Napoleon’s Blunders

Margaret Atwood won the Booker Prize for her novel "The Blind Assassin." Her latest book, "Oryx and Crake," will be published in May 2003.

In my high school music appreciation class, we listened to Tchaikovsky’s “1812 Overture”. We liked it, because there was stuff we could identify: Cannons boomed, bells rang, national anthems resounded and there was a satisfying uproar at the end.

The English -- being English -- have since produced a version performed by sheep and chickens. Generals screw up, their fiascoes get made into art and then the art gets made into fiascoes. Such is the march of progress.

We were told that Tchaikovsky’s piece celebrated Napoleon’s retreat from Moscow, but we weren’t told who Napoleon was or what he was doing in Moscow in the first place. So, in case you had a similarly vague musical appreciation experience, here’s the deep background.

Napoleon was a brilliant soldier who rose like a bubble during a time of unrest and bloodletting, won many battles and was thus able -- like Julius Caesar -- to grab near-absolute power. He got hold of Italy and Austria and Prussia and Spain. He replaced the French Republic with an emperor -- himself -- thus giving rise to much impressive furniture with eagles and columns on it. He also brought in a legal code, still somewhat admired today.


He had laudable motives, or so his spin-doctoring went: He wanted peace and justice and European unity. But he thought it would be liberating for other countries to have their stifling religious practices junked and their political systems replaced with one like his. To this end, he scrapped the kings of other countries and created new kings, who happened to be members of his own family.

Which brings me to Napoleon’s two biggest mistakes. The first was Spain. Napoleon got Spain treacherously. He had an agreement whereby he could march through it on the way to Portugal, which was bothering him by interfering with his sanctions against trading with the British. Once his armies were in Spain he took the place over, whereupon his forces engaged in their usual practices of priest-pestering, church-looting and removing sparkly things and artworks to other locations for safekeeping.

Napoleon’s big mistake was underestimating the religious feelings of the staunchly Roman Catholic Spanish. He thought they’d embrace “liberation,” but it seems they had a curious attachment to their own beliefs. The British annoyed Napoleon in Spain by winning battles against him, but the real defeat of the French was brought about by widespread guerrilla resistance.

Things got very nasty on both sides: The Spaniards cut French throats, the French roasted Spaniards alive, the Spaniards sawed a French general in two. The Spanish population won -- although at enormous cost -- because you can kill some of the people all of the time and you can kill all of the people some of the time but you can’t kill all of the people all of the time. When a whole population hates you, and hates you fanatically, it’s difficult to rule.

Present leaders, take note: Never underestimate the power of religious fervor.

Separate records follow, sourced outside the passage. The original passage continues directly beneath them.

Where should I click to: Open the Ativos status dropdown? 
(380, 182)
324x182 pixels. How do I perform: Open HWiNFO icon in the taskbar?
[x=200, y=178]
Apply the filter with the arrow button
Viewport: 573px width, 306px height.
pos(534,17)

Also: Your version of what’s good for them may not match theirs.

Napoleon’s second big mistake was invading Russia. There’s no one clear explanation for this. He didn’t need to do it. Russia wasn’t attacking him, though it had in the past and might in the future. Maybe he just wanted to add it to his set. In any case, he invaded. When his horse stumbled as he crossed the Dnieper -- a bad omen -- a voice said from the shadows: “A Roman would have turned back.”

Warfare at that time meant forcing your opponent to stand and fight, resulting in victory on one side or the other. But the Russians merely retreated, burning crops as they went and leading Napoleon deeper and deeper into the same huge Russian landmass and awful Russian weather that also defeated Hitler.

When Napoleon reached Moscow, he thought maybe he’d “won,” but the Russians burned Moscow and retreated again. Napoleon hung around the cinders, expecting the czar to sue for peace, but no message arrived. Thus the retreat, the “1812 Overture” and the decimation of the Grand Army. As others have learned since, it’s very hard to defeat an enemy who never turns up.


The occupation of Japan after the Second World War has been proposed as a model for Iraq. It’s not a helpful comparison.

First, the religious fervor of the Japanese soldier was attached to the emperor, who thus had the power to order a surrender. Iraq will have no such single authority. Second, Japan is an island: No Russian-style, Afghan-style retreat was possible. Third, the Japanese had no neighbors who shared their religious views and might aid them. They had only two choices: death or democracy.

Iraq on the other hand has many coreligionist neighbors who will sympathize with it, however repugnant they’ve previously found Hussein. A foreign occupation -- not immediately, but in the long run -- is less likely to resemble MacArthur in Japan than Napoleon in Spain.

Now you know about the “1812 Overture”. That moment -- after which Napoleon plummeted and the French Empire dissolved -- was the hinge on which the rest of the 19th century turned, as the First World War was the hinge for the 20th. When a door swings open, you never know what will come through it. And as Napoleon himself believed, the fortunes of war, being notoriously unpredictable, are ruled by the Goddess of Chance.


This article also ran in the British newspaper the Independent.